- Born: 22 February 1924 Markinch, Fife, Scotland
- Died: 8 November 2011 (aged 87)
- Citizenship: British
- Education: University of Glasgow; Royal Technical College; University of London;
- Known for: Drug discovery and development
- Spouse: Lydia Downie Brown (1952–2016)
- Awards: FRSE (1978); CBE (1982); Mullard Award (1991); FRS (1992); Knight Bachelor (1993);
- Scientific career
- Fields: Pharmacology, Medicinal chemistry
- Workplaces: Allen & Hanburys, Glaxo
- Doctoral advisor: Arnold Beckett

= David Jack (pharmacologist) =

Scottish pharmacologist and medicinal chemist (1924–2011)

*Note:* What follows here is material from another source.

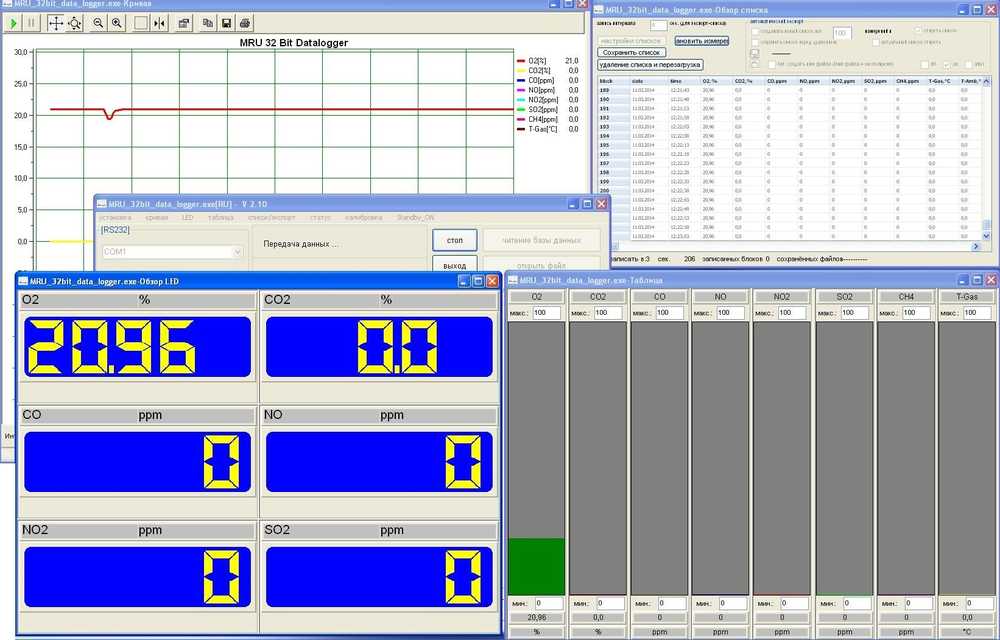The height and width of the screenshot is (640, 1000).
Task: Click the mirror/fit arrows toolbar icon
Action: [x=159, y=23]
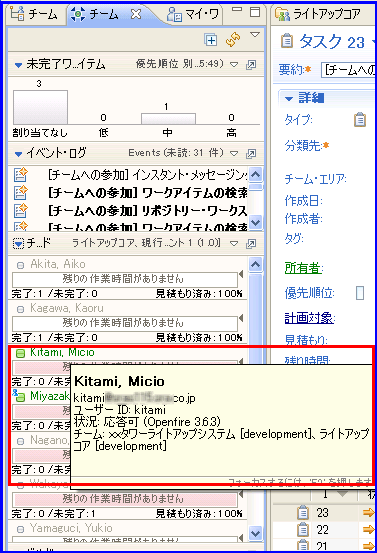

Sir David Jack (22 February 1924 – 8 November 2011) was a Scottish pharmacologist and medicinal chemist who specialised in the development of drugs for treating asthma. He was head of research and development at Glaxo from 1978 until 1987.

==Early life and education==

Jack was born the sixth and youngest child of a coal miner, in Markinch, Fife, Scotland. He attended Buckhaven High School before turning down a place at Edinburgh University to become an apprentice pharmacist. In 1944, having completed his apprenticeship, he began a BSc course in chemistry and pharmacy at the Royal Technical College, Glasgow. He won a number of undergraduate prizes and graduated with first class honours.

==Career==

He turned down an offer to study for a doctorate and instead worked as an assistant lecturer at the University of Glasgow.

In 1951 he joined the pharmaceutical company Glaxo Laboratories, moving to Smith Kline and French in 1953. In 1961 he became director of research at Allen and Hanburys, a subsidiary of Glaxo, and served as Glaxo's research and development director from 1978 until his official retirement in 1987.

Jack was known for heading a research team which developed the following drugs:

- Beclometasone in 1962
- Salbutamol or Albuterol in 1966,
- Ranitidine in 1977,
- Sumatriptan in 1984,
- Salmeterol or serevent in 1985,
- Ondansetron in 1987,
- and Fluticasone propionate in 1993.

==Honours==

Jack was appointed a Commander of the Order of the British Empire (CBE) in the 1982 Birthday Honours, and knighted for services to the pharmaceutical industry in 1993.

In 1987, he was awarded an Honorary Degree (Doctor of Science) by the University of Bath.